Source material.
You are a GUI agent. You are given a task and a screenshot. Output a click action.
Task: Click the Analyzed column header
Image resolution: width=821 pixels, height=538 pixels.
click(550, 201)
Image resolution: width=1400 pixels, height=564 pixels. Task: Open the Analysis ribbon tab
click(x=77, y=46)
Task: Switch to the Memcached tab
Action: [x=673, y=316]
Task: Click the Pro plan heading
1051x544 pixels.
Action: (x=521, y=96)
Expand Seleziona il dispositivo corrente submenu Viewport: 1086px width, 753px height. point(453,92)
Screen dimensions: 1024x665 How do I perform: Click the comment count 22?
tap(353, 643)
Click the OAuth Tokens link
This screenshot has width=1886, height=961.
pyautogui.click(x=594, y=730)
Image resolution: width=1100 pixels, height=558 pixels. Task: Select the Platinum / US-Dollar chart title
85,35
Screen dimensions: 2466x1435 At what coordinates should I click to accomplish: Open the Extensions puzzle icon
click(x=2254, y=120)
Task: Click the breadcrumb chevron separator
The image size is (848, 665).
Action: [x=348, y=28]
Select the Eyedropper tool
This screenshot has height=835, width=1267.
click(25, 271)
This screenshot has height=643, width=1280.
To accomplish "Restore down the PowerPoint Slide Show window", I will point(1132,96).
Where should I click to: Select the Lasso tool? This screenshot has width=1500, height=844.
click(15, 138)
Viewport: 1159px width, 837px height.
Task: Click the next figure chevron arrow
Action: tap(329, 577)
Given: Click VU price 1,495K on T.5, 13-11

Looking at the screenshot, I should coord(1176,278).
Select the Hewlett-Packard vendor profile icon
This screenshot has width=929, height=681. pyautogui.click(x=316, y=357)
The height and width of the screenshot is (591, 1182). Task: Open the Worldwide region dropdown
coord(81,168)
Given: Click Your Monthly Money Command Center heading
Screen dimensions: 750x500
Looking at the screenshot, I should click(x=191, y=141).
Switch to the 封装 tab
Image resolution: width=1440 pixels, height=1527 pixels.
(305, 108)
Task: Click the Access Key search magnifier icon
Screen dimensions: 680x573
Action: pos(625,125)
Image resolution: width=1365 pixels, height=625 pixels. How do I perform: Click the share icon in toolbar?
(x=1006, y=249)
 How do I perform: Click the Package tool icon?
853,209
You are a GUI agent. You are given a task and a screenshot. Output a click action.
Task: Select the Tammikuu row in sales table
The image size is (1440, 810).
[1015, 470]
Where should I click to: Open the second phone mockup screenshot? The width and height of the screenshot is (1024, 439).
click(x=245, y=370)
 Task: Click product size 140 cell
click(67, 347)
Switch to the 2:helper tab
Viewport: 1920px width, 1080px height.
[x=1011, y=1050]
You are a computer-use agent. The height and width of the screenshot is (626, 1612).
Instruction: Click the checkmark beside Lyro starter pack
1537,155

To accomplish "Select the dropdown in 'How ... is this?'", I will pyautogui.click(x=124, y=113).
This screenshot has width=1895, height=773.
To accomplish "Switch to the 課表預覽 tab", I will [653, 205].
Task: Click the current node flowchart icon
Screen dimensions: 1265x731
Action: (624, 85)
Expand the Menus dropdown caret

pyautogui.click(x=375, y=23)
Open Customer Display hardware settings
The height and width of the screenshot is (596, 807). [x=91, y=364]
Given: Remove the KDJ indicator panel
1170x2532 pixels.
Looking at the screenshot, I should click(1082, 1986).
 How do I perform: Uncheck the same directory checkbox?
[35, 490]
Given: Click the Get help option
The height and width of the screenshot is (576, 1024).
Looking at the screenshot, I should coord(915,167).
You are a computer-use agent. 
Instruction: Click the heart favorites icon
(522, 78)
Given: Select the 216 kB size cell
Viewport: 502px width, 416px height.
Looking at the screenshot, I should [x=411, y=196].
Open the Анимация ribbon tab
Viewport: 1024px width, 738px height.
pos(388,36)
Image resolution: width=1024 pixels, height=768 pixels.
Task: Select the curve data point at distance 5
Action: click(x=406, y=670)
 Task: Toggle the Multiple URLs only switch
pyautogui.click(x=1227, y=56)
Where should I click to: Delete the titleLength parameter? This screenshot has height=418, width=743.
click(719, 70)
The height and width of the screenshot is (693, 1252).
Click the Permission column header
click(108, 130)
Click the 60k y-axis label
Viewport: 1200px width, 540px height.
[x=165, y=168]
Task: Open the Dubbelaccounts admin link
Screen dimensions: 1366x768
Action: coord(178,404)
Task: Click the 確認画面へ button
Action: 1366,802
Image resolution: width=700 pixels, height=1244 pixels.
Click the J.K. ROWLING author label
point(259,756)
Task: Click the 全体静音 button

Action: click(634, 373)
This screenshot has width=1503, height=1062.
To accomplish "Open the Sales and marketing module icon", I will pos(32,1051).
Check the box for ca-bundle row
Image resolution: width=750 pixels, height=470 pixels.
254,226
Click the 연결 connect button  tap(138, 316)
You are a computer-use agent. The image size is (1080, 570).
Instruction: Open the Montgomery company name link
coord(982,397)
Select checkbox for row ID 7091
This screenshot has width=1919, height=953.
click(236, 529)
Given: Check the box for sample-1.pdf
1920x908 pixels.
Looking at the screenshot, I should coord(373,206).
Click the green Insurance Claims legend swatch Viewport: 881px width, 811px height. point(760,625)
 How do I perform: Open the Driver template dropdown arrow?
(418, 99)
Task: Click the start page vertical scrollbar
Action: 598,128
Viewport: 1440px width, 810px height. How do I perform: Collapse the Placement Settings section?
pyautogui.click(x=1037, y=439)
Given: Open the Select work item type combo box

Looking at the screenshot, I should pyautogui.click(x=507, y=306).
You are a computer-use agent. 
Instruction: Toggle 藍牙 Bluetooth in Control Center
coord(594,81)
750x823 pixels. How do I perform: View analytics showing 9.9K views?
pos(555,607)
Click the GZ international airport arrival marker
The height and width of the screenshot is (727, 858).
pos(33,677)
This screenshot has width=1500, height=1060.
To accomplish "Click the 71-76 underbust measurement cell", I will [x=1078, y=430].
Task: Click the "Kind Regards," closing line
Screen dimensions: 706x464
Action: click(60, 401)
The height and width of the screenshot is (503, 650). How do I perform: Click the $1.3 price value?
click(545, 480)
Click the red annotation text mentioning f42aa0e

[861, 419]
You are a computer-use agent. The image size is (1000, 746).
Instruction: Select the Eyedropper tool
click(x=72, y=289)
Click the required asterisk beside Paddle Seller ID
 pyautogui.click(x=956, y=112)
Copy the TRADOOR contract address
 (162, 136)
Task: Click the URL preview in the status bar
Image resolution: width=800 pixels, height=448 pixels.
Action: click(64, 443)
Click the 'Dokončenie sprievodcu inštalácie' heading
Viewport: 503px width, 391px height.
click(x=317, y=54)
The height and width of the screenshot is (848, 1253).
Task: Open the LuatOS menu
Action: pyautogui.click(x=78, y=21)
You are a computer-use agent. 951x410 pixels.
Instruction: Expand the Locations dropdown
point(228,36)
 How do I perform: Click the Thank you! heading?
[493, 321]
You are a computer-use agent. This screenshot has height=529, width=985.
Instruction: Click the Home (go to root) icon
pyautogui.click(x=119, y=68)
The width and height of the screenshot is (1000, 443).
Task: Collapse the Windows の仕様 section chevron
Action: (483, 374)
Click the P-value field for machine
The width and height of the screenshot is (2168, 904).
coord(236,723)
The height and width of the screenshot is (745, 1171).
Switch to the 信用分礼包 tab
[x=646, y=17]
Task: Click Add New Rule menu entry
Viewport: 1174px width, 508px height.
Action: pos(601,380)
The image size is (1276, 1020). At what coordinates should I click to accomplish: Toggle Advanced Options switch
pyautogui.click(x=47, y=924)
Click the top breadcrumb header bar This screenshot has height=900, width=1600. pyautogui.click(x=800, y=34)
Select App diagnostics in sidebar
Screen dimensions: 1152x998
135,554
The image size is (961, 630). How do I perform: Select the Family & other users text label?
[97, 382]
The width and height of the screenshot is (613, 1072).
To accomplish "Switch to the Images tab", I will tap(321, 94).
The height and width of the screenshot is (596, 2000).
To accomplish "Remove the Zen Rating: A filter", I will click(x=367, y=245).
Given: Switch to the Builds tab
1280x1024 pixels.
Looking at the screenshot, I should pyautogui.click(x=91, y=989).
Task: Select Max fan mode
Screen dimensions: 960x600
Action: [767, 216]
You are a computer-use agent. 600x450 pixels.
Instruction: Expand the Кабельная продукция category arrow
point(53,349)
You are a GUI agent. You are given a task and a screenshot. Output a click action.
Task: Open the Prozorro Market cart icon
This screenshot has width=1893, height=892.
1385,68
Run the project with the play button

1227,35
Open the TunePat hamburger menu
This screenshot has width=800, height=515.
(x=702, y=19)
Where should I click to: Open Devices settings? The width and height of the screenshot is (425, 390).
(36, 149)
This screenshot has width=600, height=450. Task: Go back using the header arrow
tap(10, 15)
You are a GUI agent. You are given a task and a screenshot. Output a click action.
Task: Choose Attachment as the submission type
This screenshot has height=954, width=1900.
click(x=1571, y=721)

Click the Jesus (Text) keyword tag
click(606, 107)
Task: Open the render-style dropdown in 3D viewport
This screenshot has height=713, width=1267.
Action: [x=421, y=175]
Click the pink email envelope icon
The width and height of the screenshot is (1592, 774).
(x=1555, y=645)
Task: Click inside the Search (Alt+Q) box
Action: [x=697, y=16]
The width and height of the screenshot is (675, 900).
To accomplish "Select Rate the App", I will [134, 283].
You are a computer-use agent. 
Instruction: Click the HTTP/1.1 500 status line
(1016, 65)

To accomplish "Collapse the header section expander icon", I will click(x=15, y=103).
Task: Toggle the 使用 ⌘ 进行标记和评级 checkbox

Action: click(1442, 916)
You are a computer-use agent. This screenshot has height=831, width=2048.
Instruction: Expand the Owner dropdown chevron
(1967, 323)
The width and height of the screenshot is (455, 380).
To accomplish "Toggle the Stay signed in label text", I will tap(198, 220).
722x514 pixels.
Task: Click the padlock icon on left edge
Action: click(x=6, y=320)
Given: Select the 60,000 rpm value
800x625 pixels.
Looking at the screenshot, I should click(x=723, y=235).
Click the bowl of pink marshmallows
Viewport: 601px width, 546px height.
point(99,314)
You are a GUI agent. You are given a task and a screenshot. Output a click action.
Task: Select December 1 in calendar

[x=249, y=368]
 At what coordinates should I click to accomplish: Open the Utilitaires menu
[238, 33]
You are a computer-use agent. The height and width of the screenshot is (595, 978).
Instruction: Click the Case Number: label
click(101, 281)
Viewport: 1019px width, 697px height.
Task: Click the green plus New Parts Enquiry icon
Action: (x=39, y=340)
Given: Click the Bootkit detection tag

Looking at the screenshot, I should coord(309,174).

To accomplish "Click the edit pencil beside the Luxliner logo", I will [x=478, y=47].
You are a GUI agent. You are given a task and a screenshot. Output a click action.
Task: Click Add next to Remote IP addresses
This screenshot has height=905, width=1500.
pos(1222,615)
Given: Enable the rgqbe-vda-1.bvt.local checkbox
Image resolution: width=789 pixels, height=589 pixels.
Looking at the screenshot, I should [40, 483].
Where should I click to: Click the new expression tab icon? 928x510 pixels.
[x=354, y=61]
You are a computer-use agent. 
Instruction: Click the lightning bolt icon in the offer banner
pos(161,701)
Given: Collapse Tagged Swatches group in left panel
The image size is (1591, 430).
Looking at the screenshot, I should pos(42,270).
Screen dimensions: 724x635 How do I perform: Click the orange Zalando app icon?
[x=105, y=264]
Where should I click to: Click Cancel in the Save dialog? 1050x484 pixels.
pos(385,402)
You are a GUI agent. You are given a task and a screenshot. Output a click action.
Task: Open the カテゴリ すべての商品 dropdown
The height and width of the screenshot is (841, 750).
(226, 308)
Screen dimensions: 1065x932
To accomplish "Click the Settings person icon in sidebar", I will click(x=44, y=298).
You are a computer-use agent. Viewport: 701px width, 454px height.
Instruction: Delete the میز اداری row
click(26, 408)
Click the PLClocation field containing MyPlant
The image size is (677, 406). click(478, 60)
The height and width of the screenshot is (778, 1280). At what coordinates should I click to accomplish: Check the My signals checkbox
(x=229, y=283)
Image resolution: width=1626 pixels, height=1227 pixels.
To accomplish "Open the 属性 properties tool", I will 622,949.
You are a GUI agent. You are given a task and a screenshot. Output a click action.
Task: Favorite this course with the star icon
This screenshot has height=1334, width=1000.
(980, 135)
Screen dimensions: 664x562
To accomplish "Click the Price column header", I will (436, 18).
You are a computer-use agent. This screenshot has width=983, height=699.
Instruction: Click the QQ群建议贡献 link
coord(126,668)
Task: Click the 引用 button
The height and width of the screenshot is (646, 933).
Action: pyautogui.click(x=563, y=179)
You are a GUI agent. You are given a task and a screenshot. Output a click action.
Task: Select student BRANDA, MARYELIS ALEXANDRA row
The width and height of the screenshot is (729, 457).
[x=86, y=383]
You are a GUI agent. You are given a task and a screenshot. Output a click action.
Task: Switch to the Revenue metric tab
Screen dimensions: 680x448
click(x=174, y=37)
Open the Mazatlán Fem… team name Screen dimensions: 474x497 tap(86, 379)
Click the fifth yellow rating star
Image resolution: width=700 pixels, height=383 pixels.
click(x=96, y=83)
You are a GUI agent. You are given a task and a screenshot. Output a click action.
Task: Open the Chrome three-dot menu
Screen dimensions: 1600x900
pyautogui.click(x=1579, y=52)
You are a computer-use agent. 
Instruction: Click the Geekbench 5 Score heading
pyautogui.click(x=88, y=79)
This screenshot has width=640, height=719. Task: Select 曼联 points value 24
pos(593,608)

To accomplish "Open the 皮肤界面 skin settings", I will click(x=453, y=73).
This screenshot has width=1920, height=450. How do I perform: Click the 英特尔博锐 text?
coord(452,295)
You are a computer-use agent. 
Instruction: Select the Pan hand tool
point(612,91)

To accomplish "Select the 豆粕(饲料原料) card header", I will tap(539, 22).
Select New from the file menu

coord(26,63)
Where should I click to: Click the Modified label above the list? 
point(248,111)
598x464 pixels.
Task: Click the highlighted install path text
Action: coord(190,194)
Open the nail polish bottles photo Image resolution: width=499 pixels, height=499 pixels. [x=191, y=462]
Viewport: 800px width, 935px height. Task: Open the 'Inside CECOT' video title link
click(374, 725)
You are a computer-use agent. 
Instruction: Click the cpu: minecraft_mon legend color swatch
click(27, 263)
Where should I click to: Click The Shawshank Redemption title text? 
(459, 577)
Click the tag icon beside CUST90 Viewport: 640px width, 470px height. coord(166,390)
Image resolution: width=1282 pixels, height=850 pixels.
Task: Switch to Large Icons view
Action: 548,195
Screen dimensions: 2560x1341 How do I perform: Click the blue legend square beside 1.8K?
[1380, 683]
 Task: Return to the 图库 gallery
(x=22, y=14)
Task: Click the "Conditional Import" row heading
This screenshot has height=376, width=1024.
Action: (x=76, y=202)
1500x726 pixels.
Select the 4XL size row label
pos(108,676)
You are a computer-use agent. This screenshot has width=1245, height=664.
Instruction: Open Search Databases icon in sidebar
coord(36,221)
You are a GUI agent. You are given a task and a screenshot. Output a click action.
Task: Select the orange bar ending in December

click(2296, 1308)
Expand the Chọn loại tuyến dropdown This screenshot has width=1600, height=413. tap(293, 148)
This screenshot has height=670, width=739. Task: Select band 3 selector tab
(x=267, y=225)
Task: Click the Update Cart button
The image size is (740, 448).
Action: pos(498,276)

What the exercise asks. Quote the records above exactly, from the first line through the line containing "Task: Click the Pro plan heading", and nothing more.

Expected answer.
You are a GUI agent. You are given a task and a screenshot. Output a click action.
Task: Click the Analyzed column header
Image resolution: width=821 pixels, height=538 pixels.
click(550, 201)
Image resolution: width=1400 pixels, height=564 pixels. Task: Open the Analysis ribbon tab
click(x=77, y=46)
Task: Switch to the Memcached tab
Action: [x=673, y=316]
Task: Click the Pro plan heading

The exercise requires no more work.